Yes it does sound similar, I find it to crash regardless of where I'm looking (eventually if I have the viewer running) but it is definitely more likely to crash when I pan around a lot very quickly or stare at nothing. I wonder if it's some race conditions between ns-train dn-splatter and the viewer. However today I had my first crash crash without running the viewer. Is there a way to save checkpoints throughout the training process instead of only at 100%?

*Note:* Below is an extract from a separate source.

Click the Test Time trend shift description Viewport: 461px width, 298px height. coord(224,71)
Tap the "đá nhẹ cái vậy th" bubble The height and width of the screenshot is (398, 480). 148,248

Just to make sure, you are using nerfstudio v1.1.3 and gsplat v1.0.0?
Correct
# Name Version Build Channel
nerfstudio 1.1.3 pypi_0 pypi
gsplat 1.0.0 pypi_0 pypi
I'm running windows hopefully that's not the cause, but I can try to spin up an ubuntu env at some point since I couldn't get the download scripts running on windows anyways due to the cli commands on different OS I think
Have u tried any other dataset if it occurs there? I am wondering if there are some issues with the optimization (densification/culling) due to the depth supervision. Pictures of the scene when or near the crash might help me debug as well. Maybe try turn off depth loss and see if crash still happens in that scenario.
For my own scene I turned on --pipeline.model.use-normal-loss True --pipeline.model.use-normal-tv-loss True
and that caused it to crash at 51% (15400 steps), without normal loss it trains to 100% without crashing; I'm not loading any normal maps.

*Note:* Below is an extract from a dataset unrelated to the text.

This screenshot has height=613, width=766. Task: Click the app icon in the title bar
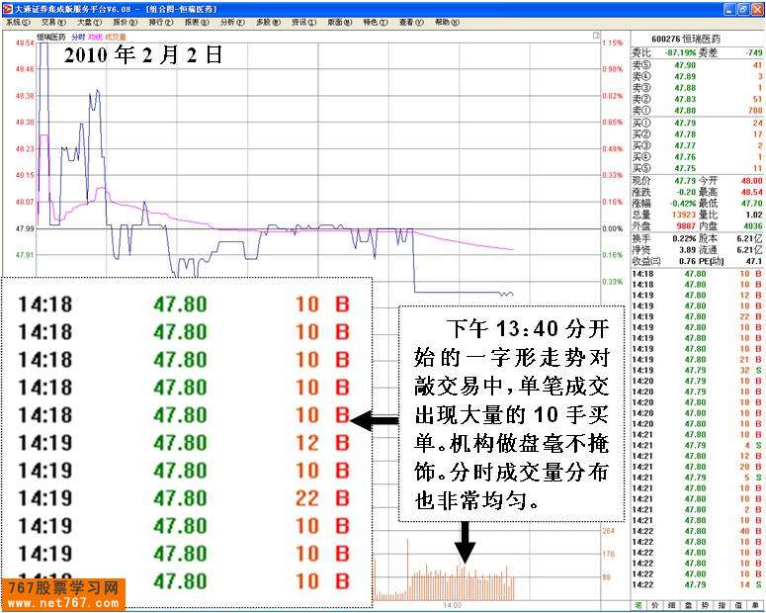click(x=7, y=7)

This is what it looked like before ~1000 steps before the crash (this time with viewer on it crashed at 12xxx steps intead of 15xxx)
This is one of the training input
I'll try training again with one of the mushroom dataset and report back
I tried using mushroom honka kinect short raw
dataset and processed the raw camera and depth mkv using process_sai.py
, then ran
> ns-train dn-splatter --data data\honka_processed
--pipeline.model.use-depth-loss True
--pipeline.model.depth-lambda 0.2
--pipeline.model.use-normal-loss True
--pipeline.model.use-normal-tv-loss True
--pipeline.model.normal-supervision depth
normal-nerfstudio --load-normals False
This time I was able to use normal-loss and normal-tv-loss without crashing
However this time I saw similar degrading issue as #68 where towards the end of the training process a bunch of big splats got introduced and the some surfaces now have holes
Could you see if you can reproduce similar issues with the mushroom dataset using the same steps?
Eventually I want to figure out how to process my own raw kinect data using the same steps as demonstrated in the mushroom paper as the output from that seems to be very good, there seems to be quite a gap between processing raw kinect data using process_sai
tool vs the preprocessed kinect data given by mushroom dataset, or perhaps do you think it is my ns-train params?
Hi, @Haven-Lau may I ask which camera pose you use for mushroom dataset, mushroom dataparsers in dn-splatter also support kinect sequence, the command can like:
ns-train dn-splatter --data mushroom_sequence
--pipeline.model.use-depth-loss True
--pipeline.model.depth-lambda 0.2
--pipeline.model.use-normal-loss True
--pipeline.model.use-normal-tv-loss True
--pipeline.model.normal-supervision depth
mushroom --load-normals False --mode kinect
你好,@刘海文我可以问一下你对蘑菇数据集使用哪种相机姿势吗?dn splater中的蘑菇数据解析器也支持kinect序列,命令可以像这样:
ns-train dn-splatter --data mushroom_sequence --pipeline.model.use-depth-loss True --pipeline.model.depth-lambda 0.2 --pipeline.model.use-normal-loss True --pipeline.model.use-normal-tv-loss True --pipeline.model.normal-supervision depth mushroom --load-normals False --mode kinect
What should I do if I want to add a mask to the mushroom dataset?